If you ask ten roofers what makes a roof last, you'll get ten answers about panels, fasteners, and warranty. Almost none will lead with the two things that actually decide longevity: underlayment and ventilation. They're invisible from the curb, but they're 80% of why one roof lasts 20 years and an identical-looking roof lasts 50.
Underlayment: the layer between deck and roof
Underlayment sits on top of the structural deck and underneath the metal panels (or shingles). It's the secondary water barrier, the thermal break, and — on metal roofs — the slip plane that lets panels expand and contract without grinding against the deck.
Felt vs synthetic vs self-adhered
- 15-lb felt: cheap, absorbs water, tears easily, falls apart in UV. Avoid except for low-budget asphalt re-roofs.
- Synthetic underlayment: woven polyolefin, lightweight, UV-stable for weeks of exposure, doesn't wrinkle. The right baseline for most metal installs.

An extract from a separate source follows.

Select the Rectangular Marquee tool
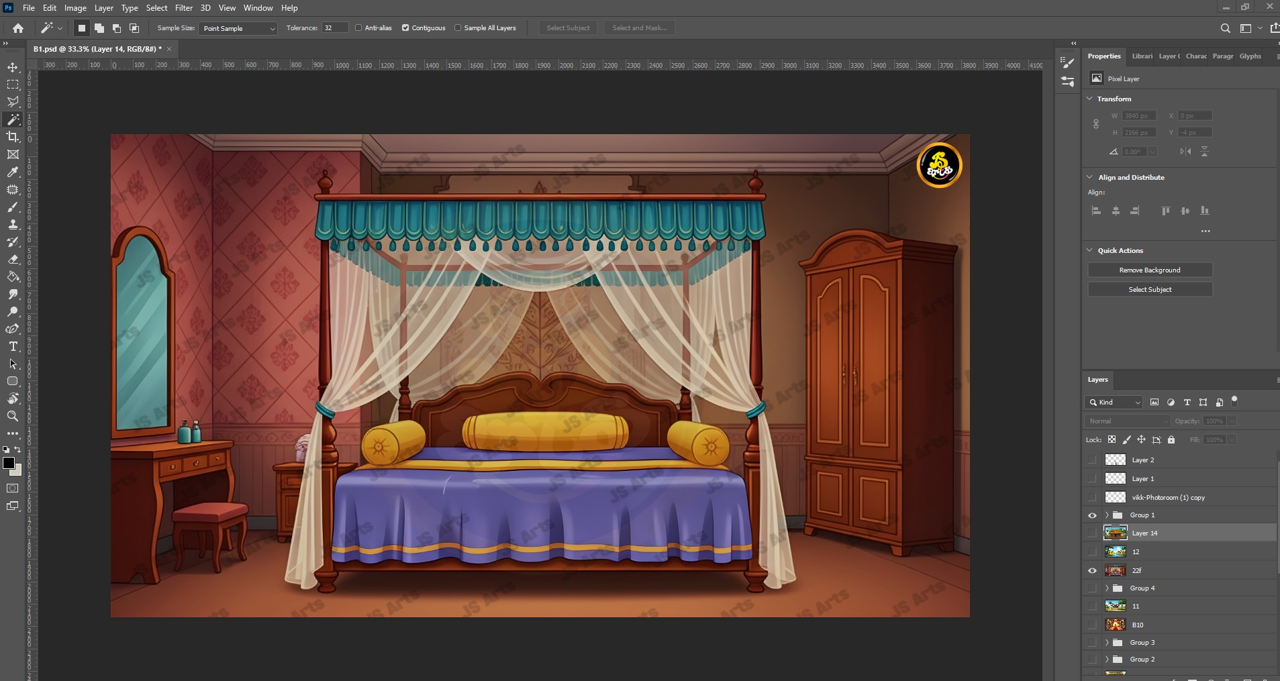Viewport: 1280px width, 681px height. coord(13,85)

- Self-adhered (peel-and-stick): rubberized asphalt or butyl, sticks directly to the deck, seals around fasteners. Use at eaves, valleys, penetrations, and anywhere ice-damming is a risk.

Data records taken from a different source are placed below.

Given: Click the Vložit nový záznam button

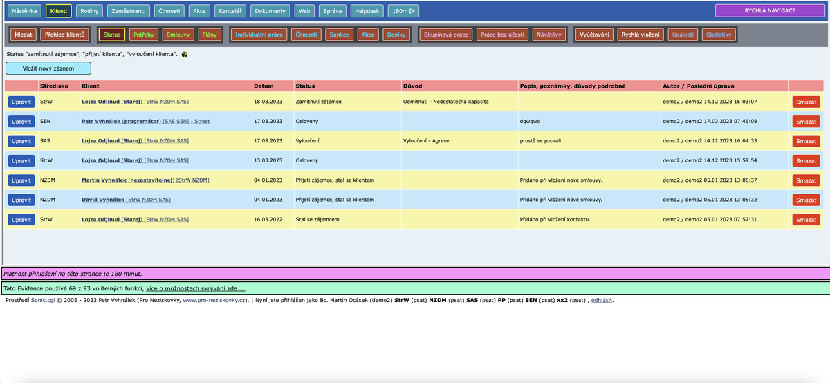Looking at the screenshot, I should pyautogui.click(x=48, y=68).
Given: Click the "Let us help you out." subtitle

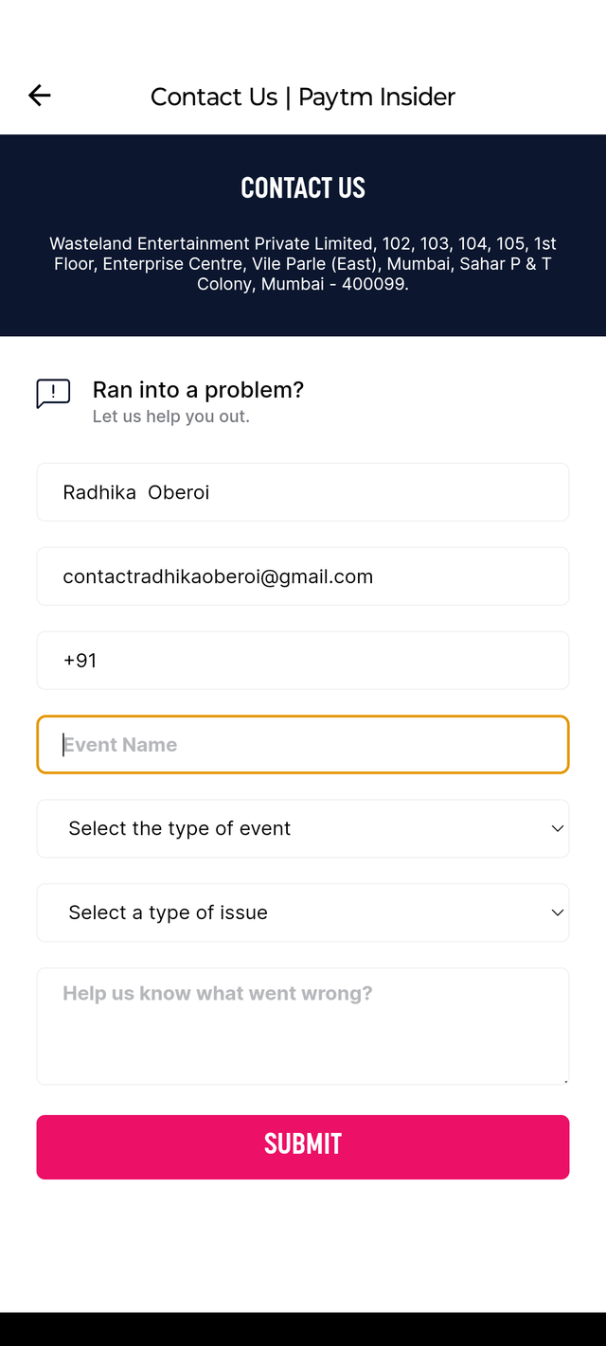Looking at the screenshot, I should (171, 416).
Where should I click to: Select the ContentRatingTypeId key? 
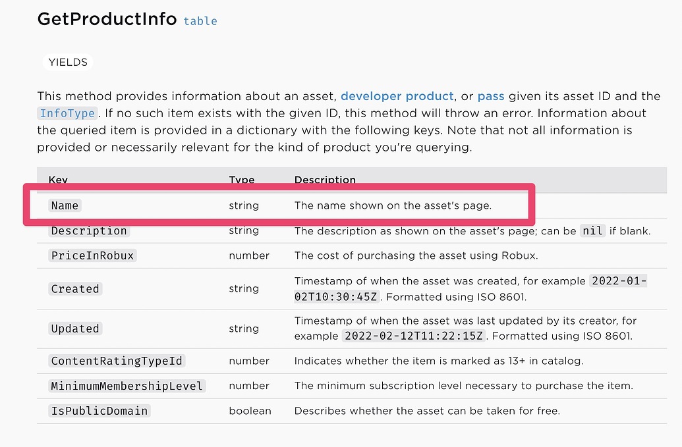[117, 361]
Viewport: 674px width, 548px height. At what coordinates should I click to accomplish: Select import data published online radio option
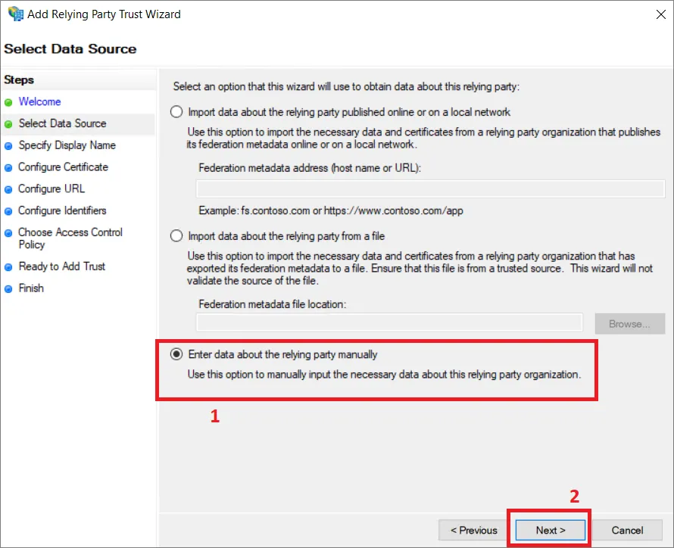pyautogui.click(x=176, y=112)
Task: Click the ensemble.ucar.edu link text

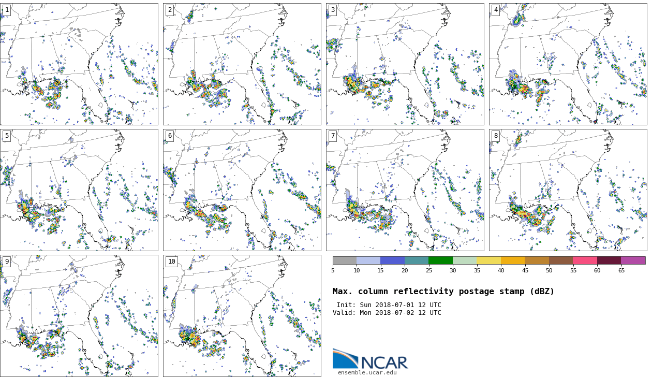Action: (x=367, y=372)
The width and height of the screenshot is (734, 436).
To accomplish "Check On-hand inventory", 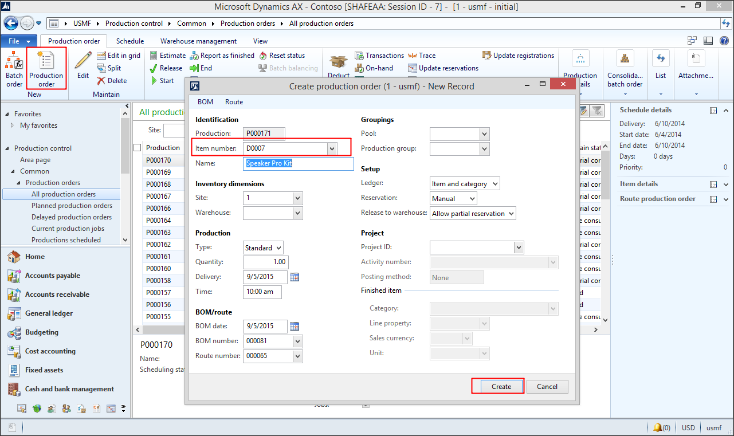I will pos(375,68).
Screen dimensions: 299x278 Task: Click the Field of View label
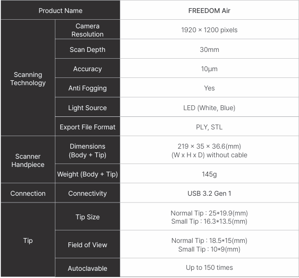(87, 245)
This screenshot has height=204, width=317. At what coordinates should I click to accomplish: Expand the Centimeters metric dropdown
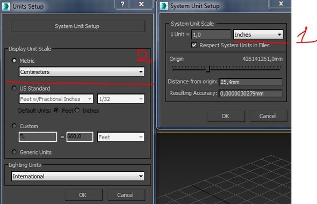pyautogui.click(x=82, y=72)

On a metal roof in Alberta, the right spec is high-temp peel-and-stick at eaves and valleys plus heat-reflective synthetic across the field. That gets you ice-dam protection where it matters and a thermal break across the whole assembly.
Ventilation: why your attic needs to breathe
An attic without proper ventilation is a moisture accumulator. Warm humid air from inside the house rises into the attic, hits the cold underside of the roof deck, and condenses into water that soaks insulation and rots framing. Most leaks that homeowners blame on the roof are actually condensation problems caused by inadequate ventilation.
How proper ventilation works
A balanced attic vent system uses intake vents at the soffit (low) and exhaust vents at the ridge (high). Cold dry air enters through the soffits, warms slightly, picks up moisture from the attic, and exits through the ridge — pulling moisture out before it can condense. The ratio is typically 1 sq ft of net free area per 300 sq ft of attic, split 50/50 between intake and exhaust.
Common mistakes
- Soffit vents that have been blanketed-over by attic insulation. The intake side is blocked and the system stops working.
- Mixing vent types — adding gable vents to a ridge-and-soffit system disrupts the airflow pattern and reduces overall flow.
- Bathroom and dryer vents discharging into the attic instead of through a roof cap. This dumps warm humid air directly into the space you're trying to keep dry.
What to ask your roofer
Before you sign a quote, ask: 'What's the underlayment spec?' and 'What's the ventilation calculation for my attic?' If the roofer can't answer specifically — gives you a brand or a part number for one and a math result for the other — you're talking to the wrong contractor. The roof lasts as long as those two systems hold up. Everything else is finish.